Ein ausreichend stabiler kolloidaler Zustand liegt nur in einem bestimmten pH-Bereich vor. Bei zu hohen oder niedrigen pH-Werten ballen sich die Huminsäure-Moleküle wieder zusammen und können sogar ausflocken (siehe Kapitel "Agro-Kolloide selbst herstellen").

Diagramm 2: Speicher-/Pufferkapazität

Diagramm 2: Speicher-/Pufferkapazität
x-Achse: chemische Aktivität/Puffervermögen
y-Achse: Stabilitätsparameter des Kolloids wie bei Diagramm 1

Zur Prüfung der chemischen Puffer-/Speicherkapazität lässt man das Kolloid nun mit einer kationischen Eichsubstanz reagieren. Das Erreichen der Grenze der Pufferkapazität wird durch den Anstieg des (negativen) Stabilitätsparameters auf 0 angezeigt.

Es werden zwei Kurven aufgenommen:
Blaue Kurve bei pH 4,3 (originale Moorprobe)
Rote Kurve bei pH 9,5 (= höchste Kolloidstabilität)

Die Puffer-/Speicherkapazität der Humusprobe ist im alkalischen Bereich wesentlich größer als im sauren Bereich.
Faktor 7-8 bei pH 9,5 gegenüber der originalen Moorprobe.

Humuskolloide bei verschiedenen pH-Werten

Humuskolloide bei verschiedenen pH-Werten

  • Hochmoor-Schwarztorf Kendlmühlfilzen/Chiemseemoore, Regenwasseraufschwemmung, sedimentiert, pH 4,3
  • Hochmoor-Schwarztorf wie A, jedoch auf pH 9,5 eingestellt
  • Mineral-Leonardit in Regenwasser aufgeschwemmt, sedimentiert, pH 6,4
  • Mineral-Leonardit wie C, alkalisch eingestellt auf pH 9,5

Erklärung

Im Ausgangszustand reagieren sowohl Hochmoor- Torf (A) und Leonardit (C) sauer und die nur geringe Löslichkeit überrascht daher nicht.
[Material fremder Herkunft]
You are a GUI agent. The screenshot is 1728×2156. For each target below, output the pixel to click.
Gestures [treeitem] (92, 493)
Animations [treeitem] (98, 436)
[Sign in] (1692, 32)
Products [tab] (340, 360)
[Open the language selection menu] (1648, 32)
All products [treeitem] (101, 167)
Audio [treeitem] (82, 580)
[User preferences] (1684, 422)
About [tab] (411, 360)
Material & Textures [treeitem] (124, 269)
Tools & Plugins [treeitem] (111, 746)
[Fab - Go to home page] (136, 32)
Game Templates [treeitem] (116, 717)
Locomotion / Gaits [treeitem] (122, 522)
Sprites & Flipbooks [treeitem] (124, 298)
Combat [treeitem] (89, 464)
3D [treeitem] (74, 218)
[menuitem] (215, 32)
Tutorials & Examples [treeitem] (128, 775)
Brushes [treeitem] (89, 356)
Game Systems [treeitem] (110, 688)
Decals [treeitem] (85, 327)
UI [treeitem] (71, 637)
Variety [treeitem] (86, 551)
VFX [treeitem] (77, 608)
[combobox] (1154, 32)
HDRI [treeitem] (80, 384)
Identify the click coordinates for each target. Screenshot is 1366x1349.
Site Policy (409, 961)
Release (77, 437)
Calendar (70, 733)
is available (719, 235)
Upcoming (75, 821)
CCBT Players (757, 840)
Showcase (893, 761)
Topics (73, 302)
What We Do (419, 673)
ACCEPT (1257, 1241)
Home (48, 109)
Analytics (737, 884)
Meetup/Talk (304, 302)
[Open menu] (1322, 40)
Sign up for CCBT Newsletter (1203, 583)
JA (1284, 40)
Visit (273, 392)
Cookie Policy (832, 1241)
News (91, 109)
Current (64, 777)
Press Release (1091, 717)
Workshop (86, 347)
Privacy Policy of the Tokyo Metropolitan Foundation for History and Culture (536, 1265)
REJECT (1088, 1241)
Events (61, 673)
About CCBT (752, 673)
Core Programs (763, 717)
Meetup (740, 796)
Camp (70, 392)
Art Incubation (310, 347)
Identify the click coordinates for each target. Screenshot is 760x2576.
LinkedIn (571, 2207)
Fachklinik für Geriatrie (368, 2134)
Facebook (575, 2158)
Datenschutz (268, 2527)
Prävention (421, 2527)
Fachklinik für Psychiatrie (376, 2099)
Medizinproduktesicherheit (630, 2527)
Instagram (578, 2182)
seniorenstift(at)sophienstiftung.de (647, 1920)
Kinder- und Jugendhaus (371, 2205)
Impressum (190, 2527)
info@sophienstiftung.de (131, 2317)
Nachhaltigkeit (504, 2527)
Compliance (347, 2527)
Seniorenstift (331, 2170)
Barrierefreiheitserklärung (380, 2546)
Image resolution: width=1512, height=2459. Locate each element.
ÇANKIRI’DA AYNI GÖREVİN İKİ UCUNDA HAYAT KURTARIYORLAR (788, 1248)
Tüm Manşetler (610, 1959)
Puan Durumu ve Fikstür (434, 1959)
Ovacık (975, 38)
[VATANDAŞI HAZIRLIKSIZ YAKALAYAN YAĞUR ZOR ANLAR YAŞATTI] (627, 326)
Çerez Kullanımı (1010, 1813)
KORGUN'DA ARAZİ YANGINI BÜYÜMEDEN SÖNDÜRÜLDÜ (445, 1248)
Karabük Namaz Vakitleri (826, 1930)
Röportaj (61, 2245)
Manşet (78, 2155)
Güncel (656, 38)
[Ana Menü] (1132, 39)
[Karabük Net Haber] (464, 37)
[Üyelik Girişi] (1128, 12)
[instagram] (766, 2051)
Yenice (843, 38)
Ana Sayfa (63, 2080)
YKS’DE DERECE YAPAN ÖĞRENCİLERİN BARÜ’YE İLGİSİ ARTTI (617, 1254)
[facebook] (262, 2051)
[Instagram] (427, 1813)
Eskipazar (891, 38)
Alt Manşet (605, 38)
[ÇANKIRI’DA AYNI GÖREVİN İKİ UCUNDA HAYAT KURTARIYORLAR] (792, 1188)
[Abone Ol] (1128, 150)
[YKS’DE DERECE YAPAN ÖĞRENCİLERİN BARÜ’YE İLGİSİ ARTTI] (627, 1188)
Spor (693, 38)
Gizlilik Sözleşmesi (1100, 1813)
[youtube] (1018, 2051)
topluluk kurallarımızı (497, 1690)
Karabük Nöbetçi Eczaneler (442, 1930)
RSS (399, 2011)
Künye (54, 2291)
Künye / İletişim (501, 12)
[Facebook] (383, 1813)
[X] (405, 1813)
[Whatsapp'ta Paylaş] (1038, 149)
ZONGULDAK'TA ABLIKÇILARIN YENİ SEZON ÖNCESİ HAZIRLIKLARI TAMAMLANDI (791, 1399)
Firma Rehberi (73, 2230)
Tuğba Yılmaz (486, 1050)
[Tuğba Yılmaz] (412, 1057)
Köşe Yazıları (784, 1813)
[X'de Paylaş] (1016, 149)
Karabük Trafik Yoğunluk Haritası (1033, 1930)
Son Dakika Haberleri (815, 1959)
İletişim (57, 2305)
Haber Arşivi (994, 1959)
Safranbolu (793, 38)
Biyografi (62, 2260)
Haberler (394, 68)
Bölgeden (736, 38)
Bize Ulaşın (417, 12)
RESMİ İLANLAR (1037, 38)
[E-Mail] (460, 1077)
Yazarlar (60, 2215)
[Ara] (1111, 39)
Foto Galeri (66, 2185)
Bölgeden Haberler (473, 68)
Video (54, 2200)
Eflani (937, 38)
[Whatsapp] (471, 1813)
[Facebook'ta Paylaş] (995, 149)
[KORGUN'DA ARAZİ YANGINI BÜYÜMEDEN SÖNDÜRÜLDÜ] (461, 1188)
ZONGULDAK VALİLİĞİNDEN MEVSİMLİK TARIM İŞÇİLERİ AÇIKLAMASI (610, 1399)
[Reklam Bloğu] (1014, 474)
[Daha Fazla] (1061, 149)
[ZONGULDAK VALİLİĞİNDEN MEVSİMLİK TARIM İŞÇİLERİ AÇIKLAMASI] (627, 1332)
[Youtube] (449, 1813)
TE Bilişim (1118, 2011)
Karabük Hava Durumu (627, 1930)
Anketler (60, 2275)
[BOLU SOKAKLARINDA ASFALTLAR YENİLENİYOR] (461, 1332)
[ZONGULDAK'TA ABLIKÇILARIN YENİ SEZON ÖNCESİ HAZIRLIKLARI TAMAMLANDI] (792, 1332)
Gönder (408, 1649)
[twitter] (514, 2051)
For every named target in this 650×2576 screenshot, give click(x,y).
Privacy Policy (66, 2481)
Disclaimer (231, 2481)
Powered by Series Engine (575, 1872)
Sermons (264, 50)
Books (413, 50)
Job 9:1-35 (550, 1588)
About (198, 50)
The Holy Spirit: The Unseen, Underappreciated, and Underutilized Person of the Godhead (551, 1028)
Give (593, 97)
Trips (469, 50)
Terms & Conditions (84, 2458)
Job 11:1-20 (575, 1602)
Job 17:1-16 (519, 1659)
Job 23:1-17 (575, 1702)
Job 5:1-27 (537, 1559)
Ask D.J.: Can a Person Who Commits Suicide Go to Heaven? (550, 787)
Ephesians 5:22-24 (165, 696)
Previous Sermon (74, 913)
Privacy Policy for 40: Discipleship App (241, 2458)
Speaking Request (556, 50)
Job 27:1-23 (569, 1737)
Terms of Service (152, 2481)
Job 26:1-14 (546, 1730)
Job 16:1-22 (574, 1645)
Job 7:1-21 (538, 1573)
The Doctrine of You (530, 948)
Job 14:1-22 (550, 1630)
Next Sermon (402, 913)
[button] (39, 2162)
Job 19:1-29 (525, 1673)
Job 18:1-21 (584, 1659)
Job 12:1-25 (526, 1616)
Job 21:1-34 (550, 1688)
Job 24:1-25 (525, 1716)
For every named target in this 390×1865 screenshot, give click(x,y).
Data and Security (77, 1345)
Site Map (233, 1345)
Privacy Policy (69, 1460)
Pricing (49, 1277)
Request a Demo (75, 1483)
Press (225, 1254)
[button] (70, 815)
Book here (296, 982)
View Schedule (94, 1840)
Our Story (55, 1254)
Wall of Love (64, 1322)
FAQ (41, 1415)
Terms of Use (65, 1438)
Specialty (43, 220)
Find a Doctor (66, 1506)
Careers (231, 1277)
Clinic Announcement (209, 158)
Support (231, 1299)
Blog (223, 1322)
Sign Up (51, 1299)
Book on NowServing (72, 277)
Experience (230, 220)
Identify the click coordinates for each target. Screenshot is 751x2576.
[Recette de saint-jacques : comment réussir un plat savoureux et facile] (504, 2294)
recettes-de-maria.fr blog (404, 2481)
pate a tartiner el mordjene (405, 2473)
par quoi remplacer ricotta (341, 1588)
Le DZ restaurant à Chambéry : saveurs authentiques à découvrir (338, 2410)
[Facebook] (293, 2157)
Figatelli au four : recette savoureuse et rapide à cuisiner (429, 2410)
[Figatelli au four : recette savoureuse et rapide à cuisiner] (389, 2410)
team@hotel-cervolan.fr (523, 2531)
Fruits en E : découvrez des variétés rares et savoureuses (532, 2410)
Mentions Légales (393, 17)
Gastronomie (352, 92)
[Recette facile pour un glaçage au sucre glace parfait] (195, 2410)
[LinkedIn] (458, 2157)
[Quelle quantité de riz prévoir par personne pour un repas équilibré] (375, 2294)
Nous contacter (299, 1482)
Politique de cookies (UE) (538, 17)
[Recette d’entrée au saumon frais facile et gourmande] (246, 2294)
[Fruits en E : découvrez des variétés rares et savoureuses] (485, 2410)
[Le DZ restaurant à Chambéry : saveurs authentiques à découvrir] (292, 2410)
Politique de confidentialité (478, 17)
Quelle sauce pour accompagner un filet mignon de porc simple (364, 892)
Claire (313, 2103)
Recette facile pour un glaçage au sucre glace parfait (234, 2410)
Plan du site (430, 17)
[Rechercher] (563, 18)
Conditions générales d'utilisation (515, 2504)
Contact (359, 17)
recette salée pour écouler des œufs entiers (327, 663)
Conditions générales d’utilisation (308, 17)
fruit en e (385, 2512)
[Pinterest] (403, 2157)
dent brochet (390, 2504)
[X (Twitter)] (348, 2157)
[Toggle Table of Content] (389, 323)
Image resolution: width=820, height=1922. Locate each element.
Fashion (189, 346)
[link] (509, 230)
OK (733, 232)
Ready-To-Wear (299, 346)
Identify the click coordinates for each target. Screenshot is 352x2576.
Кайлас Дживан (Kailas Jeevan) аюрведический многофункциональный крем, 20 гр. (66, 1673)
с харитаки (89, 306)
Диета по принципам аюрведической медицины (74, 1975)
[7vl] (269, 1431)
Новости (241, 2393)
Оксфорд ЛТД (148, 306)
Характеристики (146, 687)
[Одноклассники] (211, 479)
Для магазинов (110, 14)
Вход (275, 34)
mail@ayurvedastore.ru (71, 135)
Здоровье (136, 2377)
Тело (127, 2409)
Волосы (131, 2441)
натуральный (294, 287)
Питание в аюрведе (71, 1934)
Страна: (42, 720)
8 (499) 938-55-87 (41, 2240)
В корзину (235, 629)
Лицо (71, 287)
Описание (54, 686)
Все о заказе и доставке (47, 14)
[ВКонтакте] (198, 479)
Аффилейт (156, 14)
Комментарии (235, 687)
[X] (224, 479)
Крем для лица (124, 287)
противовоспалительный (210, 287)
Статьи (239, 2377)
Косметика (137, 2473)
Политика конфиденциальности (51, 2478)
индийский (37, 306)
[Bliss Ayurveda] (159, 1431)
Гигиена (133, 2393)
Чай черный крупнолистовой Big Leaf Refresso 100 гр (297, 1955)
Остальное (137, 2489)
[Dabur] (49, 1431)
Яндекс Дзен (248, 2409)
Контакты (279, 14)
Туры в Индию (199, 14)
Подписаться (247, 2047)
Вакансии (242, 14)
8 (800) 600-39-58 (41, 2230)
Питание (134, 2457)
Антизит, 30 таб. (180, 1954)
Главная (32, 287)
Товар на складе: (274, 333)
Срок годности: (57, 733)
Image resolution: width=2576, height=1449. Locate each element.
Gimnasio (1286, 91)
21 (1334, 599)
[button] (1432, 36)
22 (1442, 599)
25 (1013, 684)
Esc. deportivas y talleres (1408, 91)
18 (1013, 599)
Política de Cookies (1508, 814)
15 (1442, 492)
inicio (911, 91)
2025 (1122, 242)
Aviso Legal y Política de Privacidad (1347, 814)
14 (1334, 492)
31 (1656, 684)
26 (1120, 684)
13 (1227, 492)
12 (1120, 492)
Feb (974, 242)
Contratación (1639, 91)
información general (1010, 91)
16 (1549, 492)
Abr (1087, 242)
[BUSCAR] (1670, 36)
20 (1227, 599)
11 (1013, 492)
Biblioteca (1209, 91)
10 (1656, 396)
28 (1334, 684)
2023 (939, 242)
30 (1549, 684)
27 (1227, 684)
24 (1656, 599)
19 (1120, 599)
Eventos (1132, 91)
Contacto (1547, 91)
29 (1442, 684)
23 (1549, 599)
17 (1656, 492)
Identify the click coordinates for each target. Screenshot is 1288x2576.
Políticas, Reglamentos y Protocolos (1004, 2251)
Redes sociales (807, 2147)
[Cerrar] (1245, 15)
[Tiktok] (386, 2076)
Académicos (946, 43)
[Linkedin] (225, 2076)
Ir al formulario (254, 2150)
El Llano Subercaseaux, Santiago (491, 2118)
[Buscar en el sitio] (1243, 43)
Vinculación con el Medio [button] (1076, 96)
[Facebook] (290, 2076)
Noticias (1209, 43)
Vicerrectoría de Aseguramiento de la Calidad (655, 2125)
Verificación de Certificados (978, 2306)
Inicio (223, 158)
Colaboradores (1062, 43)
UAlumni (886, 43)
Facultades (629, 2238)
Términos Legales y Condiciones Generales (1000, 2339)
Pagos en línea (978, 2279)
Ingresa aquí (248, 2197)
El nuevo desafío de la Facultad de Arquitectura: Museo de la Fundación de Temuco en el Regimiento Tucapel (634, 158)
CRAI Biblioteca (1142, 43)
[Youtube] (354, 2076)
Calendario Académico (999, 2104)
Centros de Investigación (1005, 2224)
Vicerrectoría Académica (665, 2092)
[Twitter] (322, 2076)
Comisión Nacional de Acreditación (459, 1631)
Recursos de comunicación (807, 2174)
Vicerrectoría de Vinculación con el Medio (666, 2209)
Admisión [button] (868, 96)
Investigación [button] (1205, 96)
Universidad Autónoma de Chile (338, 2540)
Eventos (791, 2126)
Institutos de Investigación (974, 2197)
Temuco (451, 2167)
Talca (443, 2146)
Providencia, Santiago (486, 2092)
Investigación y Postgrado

Das meiste Material ist sedimentiert.

Im alkalischen Bereich wird die Humussubstanz jedoch in wesentlich kleinere Teilchen aufgespalten (makromolekulare Huminsäuregruppen), die Humus-Kolloide bleiben in Lösung (B Torf, D Mineral- Leonardit).

Humuspräparate wie „flüssiger Humus“ werden im Hinblick auf möglichst hohe Stabilität und Reaktivität des Kolloids daher in Form alkalischer Auszüge aus Leonardit hergestellt (wobei im Falle von Mineral-Leonardit u.a. auch Kieselsäuren/Silikate beteiligt sein können).

Mineralkolloide

Die in dieser Kurzabhandlung beschriebenen Mineralkolloide aus Gesteinsmehlaufschwemmungen zeigen hinsichtlich Stabilität und Puffervermögen ein ähnliches pH-wertabhängiges Verhalten wie die obigen Huminsäuren/Humate) mit erhöhter chemischer Wirksamkeit im alkalischen Bereich.

Kolloide aus Mikroorganismen, Biofilme

Auch Mikroorganismen weisen in wässriger Umgebung auf ihrer Oberfläche ionische Kolloideffekte auf, weswegen sie nicht ganz unerwartet eine deutliche Affinität zu Kolloiden in Böden, Kompost, Gülle, Pflanzenjauchen etc. haben.

Reale Verhältnisse

Da Mutter Natur in den Böden etc. unterschiedlichste Materialien und Prozesse mit zum Teil gegenläufigen Reaktionsverhalten (z.B. anionische und kationische Kolloide) unter einen Hut bringen muss, folgt sie meist einem Kompromiss:

Agrarböden etc. arbeiten am besten in einem relativ engen Bereich um den Neutralpunkt pH 7.